O regresso lento às corridas, ao ginásio e à comida mais saudável. A percepção, de novo, que a vida é um longo rio tranquilo e não umas ondas a arrastarem-me. 

O Tiago e o seu sentido de humor, a sua simpatia, a sua imaturidade, a sua adolescência [suspiros], as namoradas que tenta esconder, mas que acabo sempre por saber, as suas notas na escola [suspiros...outra vez] aquém das minhas expetativas, as nossas gargalhadas a dois. Um puto fixe. 

O Pedro e a sua reserva, a sua postura desligada de todos, mas atento e preocupado na momento certo, as palavras desconcertantes que do nada me diz e que são tão assertivas que me desorientam, as máscaras que tem para várias secções da vida dele, os seus silêncios, a sua aparente antipatia, as gargalhadas dele e a forma como encosta a cabeça ao meu ombro. Ainda e sempre. Um puto fixe.

O pai cá de casa que começará num novo emprego em Janeiro do próximo ano e que deixará a sala. [Urros de alegria]. Teve a coragem de sair da sua zona de conforto para um desafio maior e será sempre o maior, para mim, por causa disso também.

Os livros terão sido uma espécie de bóia de salvação. Neles, esquecemos do resto,  vivemos outras vidas, abrimos novas janelas nas nossas cabeças. 

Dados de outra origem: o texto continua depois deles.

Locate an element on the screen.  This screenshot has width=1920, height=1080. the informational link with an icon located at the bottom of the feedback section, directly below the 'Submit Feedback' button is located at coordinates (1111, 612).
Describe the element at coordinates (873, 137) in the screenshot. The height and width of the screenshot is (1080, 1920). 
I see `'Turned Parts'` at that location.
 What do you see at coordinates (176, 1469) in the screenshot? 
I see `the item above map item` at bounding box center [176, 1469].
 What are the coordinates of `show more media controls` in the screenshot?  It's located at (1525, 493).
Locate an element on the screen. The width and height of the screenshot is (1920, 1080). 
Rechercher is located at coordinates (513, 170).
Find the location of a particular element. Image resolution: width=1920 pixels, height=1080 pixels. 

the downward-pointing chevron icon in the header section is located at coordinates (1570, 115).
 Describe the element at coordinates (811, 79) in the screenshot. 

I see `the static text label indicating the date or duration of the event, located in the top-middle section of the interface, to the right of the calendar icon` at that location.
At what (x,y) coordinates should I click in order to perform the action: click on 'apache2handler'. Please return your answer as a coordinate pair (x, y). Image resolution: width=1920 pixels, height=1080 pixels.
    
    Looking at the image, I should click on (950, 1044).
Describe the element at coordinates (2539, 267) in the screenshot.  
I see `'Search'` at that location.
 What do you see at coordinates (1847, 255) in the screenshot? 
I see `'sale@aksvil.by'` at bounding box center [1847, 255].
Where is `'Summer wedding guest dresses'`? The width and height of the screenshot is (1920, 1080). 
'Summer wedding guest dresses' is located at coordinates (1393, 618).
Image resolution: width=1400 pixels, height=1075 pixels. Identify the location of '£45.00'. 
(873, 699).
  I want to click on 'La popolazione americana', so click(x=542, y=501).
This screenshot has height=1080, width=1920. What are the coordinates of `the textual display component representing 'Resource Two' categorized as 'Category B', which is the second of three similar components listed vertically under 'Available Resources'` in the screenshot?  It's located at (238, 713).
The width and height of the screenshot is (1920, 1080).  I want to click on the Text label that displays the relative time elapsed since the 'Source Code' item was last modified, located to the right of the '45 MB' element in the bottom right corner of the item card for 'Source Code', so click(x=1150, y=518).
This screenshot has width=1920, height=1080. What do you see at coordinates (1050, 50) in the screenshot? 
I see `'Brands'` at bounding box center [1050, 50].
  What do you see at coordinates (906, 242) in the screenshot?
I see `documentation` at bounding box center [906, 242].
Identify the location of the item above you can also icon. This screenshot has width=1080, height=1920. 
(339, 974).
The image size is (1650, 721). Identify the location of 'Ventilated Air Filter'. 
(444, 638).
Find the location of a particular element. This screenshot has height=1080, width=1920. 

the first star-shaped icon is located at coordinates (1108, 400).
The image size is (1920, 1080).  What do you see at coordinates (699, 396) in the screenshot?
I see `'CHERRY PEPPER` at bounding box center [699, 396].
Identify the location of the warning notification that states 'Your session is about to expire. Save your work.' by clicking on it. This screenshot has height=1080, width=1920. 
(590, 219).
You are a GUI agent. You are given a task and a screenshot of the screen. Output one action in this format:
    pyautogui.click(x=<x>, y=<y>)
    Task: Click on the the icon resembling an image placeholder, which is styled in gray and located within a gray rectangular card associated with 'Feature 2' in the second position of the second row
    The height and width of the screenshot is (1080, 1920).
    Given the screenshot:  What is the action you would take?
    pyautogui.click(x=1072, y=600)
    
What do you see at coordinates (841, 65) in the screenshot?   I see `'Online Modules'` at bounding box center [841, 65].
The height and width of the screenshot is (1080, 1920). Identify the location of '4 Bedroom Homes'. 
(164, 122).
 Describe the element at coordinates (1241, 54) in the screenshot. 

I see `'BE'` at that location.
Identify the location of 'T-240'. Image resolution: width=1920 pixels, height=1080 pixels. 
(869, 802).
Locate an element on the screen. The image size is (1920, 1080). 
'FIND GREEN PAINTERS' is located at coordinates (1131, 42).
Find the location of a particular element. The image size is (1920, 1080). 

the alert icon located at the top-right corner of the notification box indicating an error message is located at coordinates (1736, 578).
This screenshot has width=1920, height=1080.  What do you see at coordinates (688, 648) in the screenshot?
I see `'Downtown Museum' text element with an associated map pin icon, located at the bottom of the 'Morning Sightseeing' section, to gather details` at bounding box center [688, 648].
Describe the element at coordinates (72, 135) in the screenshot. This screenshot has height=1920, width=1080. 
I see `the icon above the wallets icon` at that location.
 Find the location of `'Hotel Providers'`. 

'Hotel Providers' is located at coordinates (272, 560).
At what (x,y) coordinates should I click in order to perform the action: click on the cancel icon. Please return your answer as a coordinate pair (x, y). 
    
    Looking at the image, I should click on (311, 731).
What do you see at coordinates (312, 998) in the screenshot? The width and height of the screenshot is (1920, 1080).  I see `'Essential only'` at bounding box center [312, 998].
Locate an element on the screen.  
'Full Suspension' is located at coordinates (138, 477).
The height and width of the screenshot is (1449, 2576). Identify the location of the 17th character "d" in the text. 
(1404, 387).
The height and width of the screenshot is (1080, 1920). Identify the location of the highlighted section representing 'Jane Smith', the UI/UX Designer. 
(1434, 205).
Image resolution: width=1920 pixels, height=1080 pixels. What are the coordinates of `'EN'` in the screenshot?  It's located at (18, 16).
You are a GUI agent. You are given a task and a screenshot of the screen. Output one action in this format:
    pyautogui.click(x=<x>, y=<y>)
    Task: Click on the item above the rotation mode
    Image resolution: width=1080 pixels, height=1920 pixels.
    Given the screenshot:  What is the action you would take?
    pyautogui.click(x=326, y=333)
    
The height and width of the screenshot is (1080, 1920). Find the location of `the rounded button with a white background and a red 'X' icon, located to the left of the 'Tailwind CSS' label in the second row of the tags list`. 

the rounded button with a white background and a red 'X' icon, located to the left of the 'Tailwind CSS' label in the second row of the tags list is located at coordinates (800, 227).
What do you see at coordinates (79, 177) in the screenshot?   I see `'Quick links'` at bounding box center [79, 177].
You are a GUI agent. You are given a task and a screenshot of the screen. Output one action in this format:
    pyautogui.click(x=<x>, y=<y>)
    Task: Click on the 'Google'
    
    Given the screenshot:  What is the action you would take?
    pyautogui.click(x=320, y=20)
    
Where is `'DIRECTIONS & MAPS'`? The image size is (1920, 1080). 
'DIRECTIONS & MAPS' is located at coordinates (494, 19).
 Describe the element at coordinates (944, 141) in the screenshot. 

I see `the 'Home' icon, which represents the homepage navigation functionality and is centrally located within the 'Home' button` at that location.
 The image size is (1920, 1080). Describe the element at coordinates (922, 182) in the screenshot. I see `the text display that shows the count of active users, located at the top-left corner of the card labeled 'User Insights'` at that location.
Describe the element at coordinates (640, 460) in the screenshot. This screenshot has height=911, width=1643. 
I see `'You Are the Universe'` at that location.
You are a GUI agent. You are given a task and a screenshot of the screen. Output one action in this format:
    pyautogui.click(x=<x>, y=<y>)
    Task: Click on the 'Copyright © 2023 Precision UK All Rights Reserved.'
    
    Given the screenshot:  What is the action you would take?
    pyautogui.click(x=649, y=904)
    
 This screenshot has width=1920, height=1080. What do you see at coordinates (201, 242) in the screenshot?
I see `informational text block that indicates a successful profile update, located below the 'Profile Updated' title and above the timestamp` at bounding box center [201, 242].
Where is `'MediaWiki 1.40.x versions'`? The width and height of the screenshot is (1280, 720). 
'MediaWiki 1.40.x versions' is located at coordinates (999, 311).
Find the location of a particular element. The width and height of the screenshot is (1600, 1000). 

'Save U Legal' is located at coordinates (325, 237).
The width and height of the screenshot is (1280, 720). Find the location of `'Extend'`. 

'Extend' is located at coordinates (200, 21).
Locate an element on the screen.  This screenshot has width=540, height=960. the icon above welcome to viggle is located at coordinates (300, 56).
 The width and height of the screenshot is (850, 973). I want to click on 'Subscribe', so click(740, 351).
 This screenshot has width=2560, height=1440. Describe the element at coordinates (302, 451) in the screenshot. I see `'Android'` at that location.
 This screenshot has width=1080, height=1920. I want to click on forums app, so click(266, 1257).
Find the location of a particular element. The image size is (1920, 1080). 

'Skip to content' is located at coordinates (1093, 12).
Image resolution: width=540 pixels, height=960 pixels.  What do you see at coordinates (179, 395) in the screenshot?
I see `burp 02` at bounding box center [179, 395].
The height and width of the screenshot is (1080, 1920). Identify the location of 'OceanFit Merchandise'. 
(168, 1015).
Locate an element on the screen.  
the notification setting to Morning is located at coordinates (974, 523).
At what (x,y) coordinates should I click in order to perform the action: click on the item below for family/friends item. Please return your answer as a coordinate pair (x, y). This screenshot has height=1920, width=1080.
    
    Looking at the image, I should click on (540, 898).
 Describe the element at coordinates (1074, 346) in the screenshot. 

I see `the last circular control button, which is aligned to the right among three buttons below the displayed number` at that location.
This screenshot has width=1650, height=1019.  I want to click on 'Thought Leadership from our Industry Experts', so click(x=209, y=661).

Há quem diga "we'll always have Paris". Para recapitular 2022, direi "we'll always have Armona and books".

Comentários

Carolina disse…
Está brutal! É mesmo isso!
Eu nem Armona nem livros, que é quase como dizer: continuo enrolada na onda…
Mary QA disse…
Gostei muito de te ler, como sempre aliás.
Curiosamente o ano em que mais li na minha vida foi também um dos piores (valeram-me os livros, mesmo!)
A ver se ganho coragem para escrever o meu resumo do ano, também.